[What is being asked] Set the following entries down again exactly, line by line.

Supplied entries: Begin

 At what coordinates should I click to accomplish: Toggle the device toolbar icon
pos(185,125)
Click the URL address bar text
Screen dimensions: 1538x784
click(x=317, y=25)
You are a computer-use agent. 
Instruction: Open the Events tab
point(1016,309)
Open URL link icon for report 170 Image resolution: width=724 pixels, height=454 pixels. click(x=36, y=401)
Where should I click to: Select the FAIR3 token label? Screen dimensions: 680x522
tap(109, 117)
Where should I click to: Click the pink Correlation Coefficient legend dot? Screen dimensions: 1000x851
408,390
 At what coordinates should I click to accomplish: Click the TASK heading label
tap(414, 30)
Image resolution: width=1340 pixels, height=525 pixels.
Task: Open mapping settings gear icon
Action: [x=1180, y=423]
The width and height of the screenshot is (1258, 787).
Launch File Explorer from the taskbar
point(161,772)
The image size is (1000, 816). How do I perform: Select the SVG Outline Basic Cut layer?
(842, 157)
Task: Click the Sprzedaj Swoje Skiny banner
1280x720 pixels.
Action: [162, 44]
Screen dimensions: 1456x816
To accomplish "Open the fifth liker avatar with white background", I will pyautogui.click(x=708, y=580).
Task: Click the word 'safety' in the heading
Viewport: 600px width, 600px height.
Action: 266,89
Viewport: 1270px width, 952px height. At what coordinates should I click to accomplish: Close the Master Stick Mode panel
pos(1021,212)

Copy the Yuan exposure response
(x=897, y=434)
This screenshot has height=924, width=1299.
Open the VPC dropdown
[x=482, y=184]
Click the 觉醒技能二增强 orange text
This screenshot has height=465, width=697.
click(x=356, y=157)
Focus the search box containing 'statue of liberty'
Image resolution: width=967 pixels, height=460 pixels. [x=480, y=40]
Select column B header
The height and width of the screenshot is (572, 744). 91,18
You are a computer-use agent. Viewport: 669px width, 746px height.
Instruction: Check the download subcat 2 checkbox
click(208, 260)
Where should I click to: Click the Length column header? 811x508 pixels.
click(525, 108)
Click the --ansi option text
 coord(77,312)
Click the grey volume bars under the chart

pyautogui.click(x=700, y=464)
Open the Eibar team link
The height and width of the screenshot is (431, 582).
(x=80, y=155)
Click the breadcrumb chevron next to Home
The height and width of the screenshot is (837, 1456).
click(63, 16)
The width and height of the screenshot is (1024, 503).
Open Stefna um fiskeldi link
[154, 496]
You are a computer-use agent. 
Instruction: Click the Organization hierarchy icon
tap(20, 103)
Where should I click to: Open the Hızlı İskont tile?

Supplied entries: End

[Your response]
 At what coordinates should I click to accomplish: Toggle the device toolbar icon
pos(185,125)
Click the URL address bar text
Screen dimensions: 1538x784
click(x=317, y=25)
You are a computer-use agent. 
Instruction: Open the Events tab
point(1016,309)
Open URL link icon for report 170 Image resolution: width=724 pixels, height=454 pixels. click(x=36, y=401)
Where should I click to: Select the FAIR3 token label? Screen dimensions: 680x522
tap(109, 117)
Where should I click to: Click the pink Correlation Coefficient legend dot? Screen dimensions: 1000x851
408,390
 At what coordinates should I click to accomplish: Click the TASK heading label
tap(414, 30)
Image resolution: width=1340 pixels, height=525 pixels.
Task: Open mapping settings gear icon
Action: [x=1180, y=423]
The width and height of the screenshot is (1258, 787).
Launch File Explorer from the taskbar
point(161,772)
The image size is (1000, 816). How do I perform: Select the SVG Outline Basic Cut layer?
(842, 157)
Task: Click the Sprzedaj Swoje Skiny banner
1280x720 pixels.
Action: [162, 44]
Screen dimensions: 1456x816
To accomplish "Open the fifth liker avatar with white background", I will pyautogui.click(x=708, y=580).
Task: Click the word 'safety' in the heading
Viewport: 600px width, 600px height.
Action: 266,89
Viewport: 1270px width, 952px height. At what coordinates should I click to accomplish: Close the Master Stick Mode panel
pos(1021,212)

Copy the Yuan exposure response
(x=897, y=434)
This screenshot has height=924, width=1299.
Open the VPC dropdown
[x=482, y=184]
Click the 觉醒技能二增强 orange text
This screenshot has height=465, width=697.
click(x=356, y=157)
Focus the search box containing 'statue of liberty'
Image resolution: width=967 pixels, height=460 pixels. [x=480, y=40]
Select column B header
The height and width of the screenshot is (572, 744). 91,18
You are a computer-use agent. Viewport: 669px width, 746px height.
Instruction: Check the download subcat 2 checkbox
click(208, 260)
Where should I click to: Click the Length column header? 811x508 pixels.
click(525, 108)
Click the --ansi option text
 coord(77,312)
Click the grey volume bars under the chart

pyautogui.click(x=700, y=464)
Open the Eibar team link
The height and width of the screenshot is (431, 582).
(x=80, y=155)
Click the breadcrumb chevron next to Home
The height and width of the screenshot is (837, 1456).
click(63, 16)
The width and height of the screenshot is (1024, 503).
Open Stefna um fiskeldi link
[154, 496]
You are a computer-use agent. 
Instruction: Click the Organization hierarchy icon
tap(20, 103)
Where should I click to: Open the Hızlı İskont tile?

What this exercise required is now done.